Obama continued: “Through diplomacy, we’ve ensured that Iran cannot obtain a nuclear weapon — without going to war with Iran. We opened up a new chapter with the people of Cuba. And we brought nearly 200 nations together around a climate agreement that could very well save this planet for our kids.”
But the progress that Obama made to address climate change in the United States and through partnerships with other world leaders could be undone during the next administration.
President-elect Donald Trump picked Oklahoma Attorney General Scott Pruitt to lead the Environmental Protection Agency.
The Washington Post reported that, “Pruitt, who has written that the debate on climate change is ‘far from settled,’ joined a coalition of state attorneys general in suing over the agency’s Clean Power Plan, the principal Obama-era policy aimed at reducing U.S. greenhouse gas emissions from the electricity sector.”
Despite his accomplishments, Obama acknowledged that there was still a lot of work to do particularly on the issues of homelessness, job creation, income inequality and gun violence.
“After I leave office, I intend to continue to work with organizations and citizens doing good across the country on these and other pressing issues to build on the progress that we’ve made,” said Obama.
Nationally, Democrats have lost more than 1,000 elected seats since Obama took office. Democrats also serve in the minority in both the House of Representatives and the United States Senate.
Obama also said that Democrats have to promote their policies “where people feel as if they’re not being heard and where Democrats are characterized as coastal, liberal, latte-sipping, politically-correct, out-of-touch folks.”
“We have to be in those communities,” said Obama. “And I’ve seen that when we are in those communities, it makes a difference.”
Obama continued: “That’s how I became President. I became a U.S. senator not just because I had a strong base in Chicago, but because I was driving around downstate Illinois and going to fish frys and sitting in VFW halls and talking to farmers.”
In the 2016 presidential election, Trump was able to win the counties of Erie, Northampton and Luzerne in Pennsylvania; three counties that Obama won in 2012. Trump also flipped 22 counties in Wisconsin that Obama won during the last election. In the aftermath of Hillary Clinton’s epic Election Day loss, many political pundits have criticized Clinton’s campaign strategy in critical Midwest states, including Ohio, Michigan and Wisconsin, that Obama won in 2012.
Obama said that the Democratic Party has to work at the grassroots level and has to be present in all 50 states, taking their message directly to voters.
“I still believe what I said in 2004, which is this red state/blue thing is a construct. Now, it is a construct that has gotten more and more powerful for a whole lot of reasons, from gerrymandering to big money, to the way that media has splintered,” said Obama. “And so people are just watching what reinforces their existing biases as opposed to listening to different points of view. So, there are all kinds of reasons for it.”
People care about their families, meaningful work, and they want to make sure their children have more opportunities than they did and Obama said that is the common ground where Democratic leadership needs to reach voters and speak to all Americans.

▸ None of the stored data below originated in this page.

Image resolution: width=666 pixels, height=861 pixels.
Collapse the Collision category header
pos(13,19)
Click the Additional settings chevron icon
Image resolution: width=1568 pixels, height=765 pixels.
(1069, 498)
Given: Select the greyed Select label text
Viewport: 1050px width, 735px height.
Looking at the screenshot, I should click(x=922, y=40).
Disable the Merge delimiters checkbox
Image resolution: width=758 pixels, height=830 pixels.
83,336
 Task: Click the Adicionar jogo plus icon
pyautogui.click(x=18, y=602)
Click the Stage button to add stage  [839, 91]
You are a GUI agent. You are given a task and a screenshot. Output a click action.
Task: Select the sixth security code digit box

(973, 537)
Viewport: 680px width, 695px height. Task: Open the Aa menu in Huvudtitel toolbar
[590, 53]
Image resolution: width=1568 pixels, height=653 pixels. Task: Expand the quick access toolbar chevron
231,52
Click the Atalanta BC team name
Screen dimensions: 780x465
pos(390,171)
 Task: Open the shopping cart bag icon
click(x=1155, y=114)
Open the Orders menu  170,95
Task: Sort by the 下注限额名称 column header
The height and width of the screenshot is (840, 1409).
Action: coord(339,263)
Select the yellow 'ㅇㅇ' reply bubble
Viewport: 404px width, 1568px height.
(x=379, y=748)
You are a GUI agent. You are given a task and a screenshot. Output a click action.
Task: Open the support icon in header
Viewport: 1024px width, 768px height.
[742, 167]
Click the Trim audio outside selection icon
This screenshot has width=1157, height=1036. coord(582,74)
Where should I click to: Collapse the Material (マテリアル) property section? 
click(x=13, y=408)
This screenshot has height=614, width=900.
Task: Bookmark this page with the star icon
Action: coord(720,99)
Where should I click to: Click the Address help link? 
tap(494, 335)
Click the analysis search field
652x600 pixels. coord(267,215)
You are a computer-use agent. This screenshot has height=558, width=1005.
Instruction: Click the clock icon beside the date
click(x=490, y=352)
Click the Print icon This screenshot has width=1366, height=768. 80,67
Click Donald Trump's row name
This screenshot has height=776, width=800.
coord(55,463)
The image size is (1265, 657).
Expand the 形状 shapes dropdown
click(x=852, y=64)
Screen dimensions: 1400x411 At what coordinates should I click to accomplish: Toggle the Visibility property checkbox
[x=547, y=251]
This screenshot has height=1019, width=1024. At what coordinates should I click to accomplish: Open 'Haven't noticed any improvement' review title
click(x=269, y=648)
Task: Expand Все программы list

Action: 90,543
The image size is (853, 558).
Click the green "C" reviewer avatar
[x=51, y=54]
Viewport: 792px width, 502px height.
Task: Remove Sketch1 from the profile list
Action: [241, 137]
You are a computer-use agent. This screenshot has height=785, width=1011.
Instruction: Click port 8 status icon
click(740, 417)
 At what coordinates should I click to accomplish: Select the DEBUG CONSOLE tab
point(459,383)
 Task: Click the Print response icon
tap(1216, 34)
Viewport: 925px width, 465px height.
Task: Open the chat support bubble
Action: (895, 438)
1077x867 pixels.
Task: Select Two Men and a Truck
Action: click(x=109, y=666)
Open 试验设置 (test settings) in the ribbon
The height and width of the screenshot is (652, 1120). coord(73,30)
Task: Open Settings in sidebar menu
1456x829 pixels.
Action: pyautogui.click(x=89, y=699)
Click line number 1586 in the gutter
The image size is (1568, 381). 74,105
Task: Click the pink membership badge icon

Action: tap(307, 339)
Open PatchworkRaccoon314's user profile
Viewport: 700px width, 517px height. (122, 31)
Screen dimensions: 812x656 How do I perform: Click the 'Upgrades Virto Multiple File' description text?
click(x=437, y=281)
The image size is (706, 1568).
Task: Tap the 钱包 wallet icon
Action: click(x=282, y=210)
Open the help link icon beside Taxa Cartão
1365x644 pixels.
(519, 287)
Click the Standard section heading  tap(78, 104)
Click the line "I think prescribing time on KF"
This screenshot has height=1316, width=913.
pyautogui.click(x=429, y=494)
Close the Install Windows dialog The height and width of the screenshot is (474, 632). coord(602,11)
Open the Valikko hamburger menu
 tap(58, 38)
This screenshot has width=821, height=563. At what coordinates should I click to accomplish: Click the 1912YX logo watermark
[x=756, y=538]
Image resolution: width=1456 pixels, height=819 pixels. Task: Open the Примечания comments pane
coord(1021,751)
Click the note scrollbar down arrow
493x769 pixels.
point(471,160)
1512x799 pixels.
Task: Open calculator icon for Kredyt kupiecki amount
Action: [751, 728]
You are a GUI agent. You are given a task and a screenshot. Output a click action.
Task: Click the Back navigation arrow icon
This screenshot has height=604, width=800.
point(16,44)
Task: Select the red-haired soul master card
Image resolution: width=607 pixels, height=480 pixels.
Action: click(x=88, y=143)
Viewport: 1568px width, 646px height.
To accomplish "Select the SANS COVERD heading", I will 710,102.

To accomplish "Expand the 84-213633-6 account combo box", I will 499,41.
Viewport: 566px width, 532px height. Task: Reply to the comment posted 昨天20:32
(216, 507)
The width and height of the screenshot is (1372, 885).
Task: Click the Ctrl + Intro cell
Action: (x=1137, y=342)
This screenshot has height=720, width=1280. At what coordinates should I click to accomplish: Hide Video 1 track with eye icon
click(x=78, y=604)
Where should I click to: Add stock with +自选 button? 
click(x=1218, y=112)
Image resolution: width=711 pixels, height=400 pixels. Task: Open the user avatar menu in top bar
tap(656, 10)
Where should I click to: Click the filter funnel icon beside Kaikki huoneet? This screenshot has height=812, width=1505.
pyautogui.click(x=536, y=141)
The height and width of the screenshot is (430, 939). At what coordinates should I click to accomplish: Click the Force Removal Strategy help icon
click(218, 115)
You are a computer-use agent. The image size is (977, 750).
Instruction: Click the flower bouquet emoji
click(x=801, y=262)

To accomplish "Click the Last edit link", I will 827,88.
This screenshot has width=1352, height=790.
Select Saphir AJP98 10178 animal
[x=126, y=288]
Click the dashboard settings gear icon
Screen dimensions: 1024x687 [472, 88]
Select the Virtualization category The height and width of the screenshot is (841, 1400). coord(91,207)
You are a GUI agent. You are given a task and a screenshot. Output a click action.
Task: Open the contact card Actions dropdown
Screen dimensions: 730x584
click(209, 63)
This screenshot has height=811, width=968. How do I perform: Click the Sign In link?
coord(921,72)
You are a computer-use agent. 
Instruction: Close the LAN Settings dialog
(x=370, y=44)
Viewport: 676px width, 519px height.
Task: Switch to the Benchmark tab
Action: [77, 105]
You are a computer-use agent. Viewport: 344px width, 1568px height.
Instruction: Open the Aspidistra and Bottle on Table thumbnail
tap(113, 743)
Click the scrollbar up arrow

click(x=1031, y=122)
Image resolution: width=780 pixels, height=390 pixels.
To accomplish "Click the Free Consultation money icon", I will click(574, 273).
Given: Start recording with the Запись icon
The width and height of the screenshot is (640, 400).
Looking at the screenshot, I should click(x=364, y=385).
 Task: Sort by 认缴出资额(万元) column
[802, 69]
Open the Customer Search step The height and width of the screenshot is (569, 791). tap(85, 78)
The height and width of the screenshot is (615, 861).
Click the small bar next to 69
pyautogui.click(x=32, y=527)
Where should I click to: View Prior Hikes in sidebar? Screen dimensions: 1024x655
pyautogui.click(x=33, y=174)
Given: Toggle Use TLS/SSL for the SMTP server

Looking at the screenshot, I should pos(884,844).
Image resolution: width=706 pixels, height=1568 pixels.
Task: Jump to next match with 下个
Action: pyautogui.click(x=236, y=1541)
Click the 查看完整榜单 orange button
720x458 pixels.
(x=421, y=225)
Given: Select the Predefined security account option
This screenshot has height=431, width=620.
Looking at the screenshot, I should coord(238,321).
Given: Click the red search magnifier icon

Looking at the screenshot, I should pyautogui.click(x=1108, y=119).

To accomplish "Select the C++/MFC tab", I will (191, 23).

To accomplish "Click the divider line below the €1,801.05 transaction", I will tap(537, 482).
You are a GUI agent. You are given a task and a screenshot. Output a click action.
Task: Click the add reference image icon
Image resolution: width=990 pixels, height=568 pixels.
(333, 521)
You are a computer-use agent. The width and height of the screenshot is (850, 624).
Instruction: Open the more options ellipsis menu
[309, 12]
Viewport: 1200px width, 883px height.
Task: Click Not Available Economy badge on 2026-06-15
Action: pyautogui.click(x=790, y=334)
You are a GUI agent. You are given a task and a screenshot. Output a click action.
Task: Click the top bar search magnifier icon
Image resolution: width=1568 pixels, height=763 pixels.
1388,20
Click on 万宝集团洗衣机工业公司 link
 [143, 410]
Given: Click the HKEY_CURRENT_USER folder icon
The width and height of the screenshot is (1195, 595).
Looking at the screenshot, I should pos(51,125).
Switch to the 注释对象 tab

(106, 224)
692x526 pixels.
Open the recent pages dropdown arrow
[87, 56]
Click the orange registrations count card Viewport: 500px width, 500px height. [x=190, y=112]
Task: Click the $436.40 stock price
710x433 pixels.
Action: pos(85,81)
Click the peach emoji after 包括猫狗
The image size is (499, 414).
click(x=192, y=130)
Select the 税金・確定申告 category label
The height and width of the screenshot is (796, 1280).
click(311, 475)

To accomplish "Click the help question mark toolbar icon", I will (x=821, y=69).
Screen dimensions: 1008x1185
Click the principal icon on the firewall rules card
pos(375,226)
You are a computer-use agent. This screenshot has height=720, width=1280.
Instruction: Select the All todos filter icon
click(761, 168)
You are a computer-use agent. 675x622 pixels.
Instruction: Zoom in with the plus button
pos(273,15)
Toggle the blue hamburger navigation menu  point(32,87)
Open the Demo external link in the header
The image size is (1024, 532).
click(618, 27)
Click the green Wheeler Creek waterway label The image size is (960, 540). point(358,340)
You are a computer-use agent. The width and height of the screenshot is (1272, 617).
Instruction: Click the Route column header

“People have asked me how do you feel after the election and so forth, and I say, well, look, this is a clarifying moment. It’s a useful reminder that voting counts, politics counts,” said Obama. “What the President-elect is going to be doing is going to be very different than what I was doing, and I think people will be able to compare and contrast and make judgments about what worked for the American people.”